Ok, good news, I took a look at this tonight and have some answers (and questions). First, a bit of technical background:

Architect assumes that its users may (or may not) have a ~/.aws/credentials file, and if so, it may contain one or more profiles. If no @aws profile setting is specified in their app.arc manifest, default is used. If one is specified in app.arc, it will be attempted to be used.

Users can also set credentials via standard AWS env vars (AWS_ACCESS_KEY_ID, AWS_SECRET_ACCESS_KEY, handy for CI).

Using aws sso login --profile <profile name> does not write temporary credentials to ~/.aws/credentials or add them to the environment via AWS_ACCESS_KEY_ID, AWS_SECRET_ACCESS_KEY env vars. (This is probably the correct behavior.)

An AWS credentials object instantiated via SSO can be loaded programmatically (by Architect) via the AWS.SsoCredentials({ profile }) method. However, this method was not introduced until I believe a minimum of 2.1093.0, and it didn't really appear to begin to take advantage of the new SSO config file format until 2.1253.0 (late 2022).

Architect uses SDK v2.1055.0 because that's what Lambda uses. Specifically: nodejs16.x uses 2.1083.0, while nodejs12.x + nodejs14.x use 2.1055.0 (which is the AWS SDK version currently pinned in Architect:

"aws-sdk": "2.1055.0",
). A long time ago we used to use the latest version of the SDK, and then folks started developing with methods that weren't available in globally installed version found in Lambda, and they were broken. So we vowed to solve this for them by making sure the Architect environment was as close to Lambda as possible in this (and, well, every other feasible) way.

So the primary technical challenge here is: how to instantiate these credentials programmatically, quickly, without resorting to shenanigans like having two installations of AWS SDK v2 (which clocks in at thousands of files and ~90MB). Yes, we could just upgrade the SDK to a version that supports AWS.SsoCredentials, but that leaves us open to the issues we had before where Sandbox's Lambda emulation diverges from AWS.

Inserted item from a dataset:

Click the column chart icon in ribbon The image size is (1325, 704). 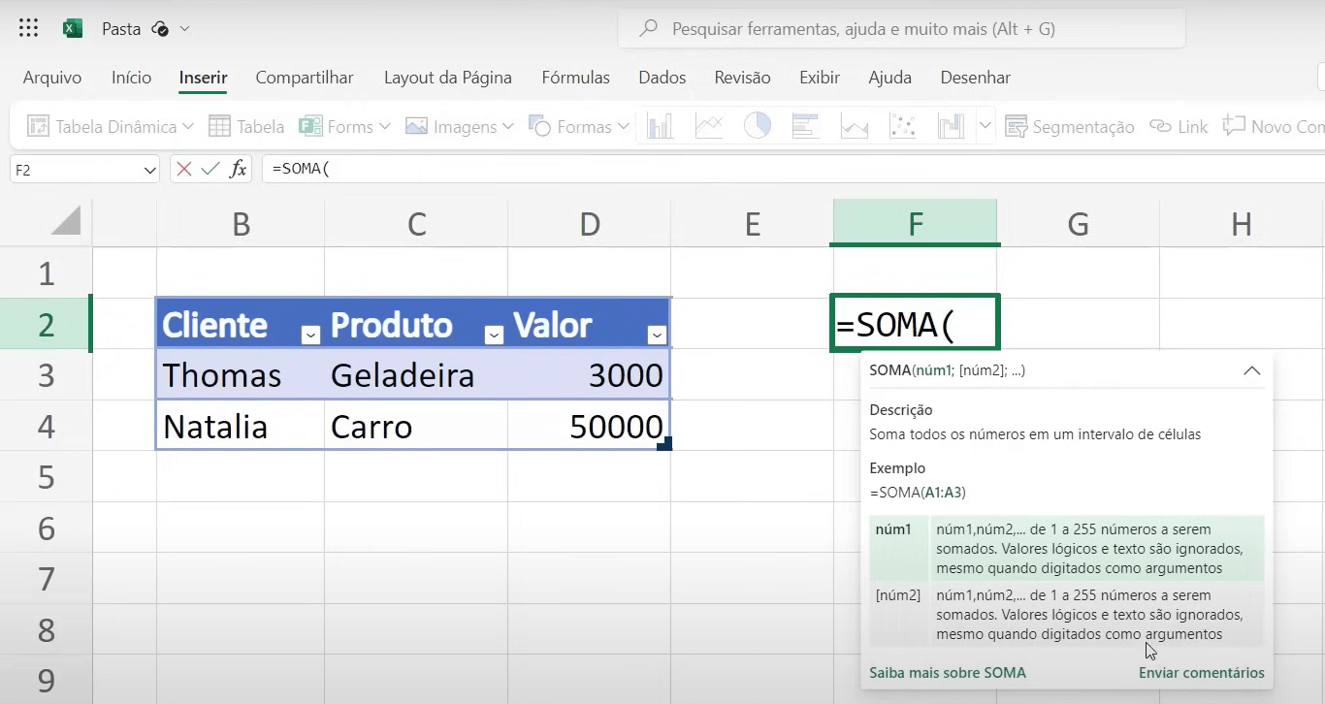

Ok, so assuming we solve that¹, now what does the ideal solution look like in Arc-land? Some related questions:

  • Does specifying the profile in @arc profile now attempt to fall back to attempting to load via AWS.SsoCredentials?
    • Can teams collaborating on an Architect project be counted on to all use the same profile name, such that it makes sense to commit to app.arc as @arc profile? I assume so, as they would with the credentials file, but I don't use SSO so I don't know.
  • What if you specify @arc profile foo and foo is found in your credentials file, in addition to being the SSO profile name you logged in with?
  • I'm sure I'll come up with a few more after I step away with the machine here, so stay tuned...

/cc @Ankcorn

¹ I'm open to ideas on how. This module looks promising, but at best it'd probably have to be forked, as it is pretty massive due to all its CLI tooling.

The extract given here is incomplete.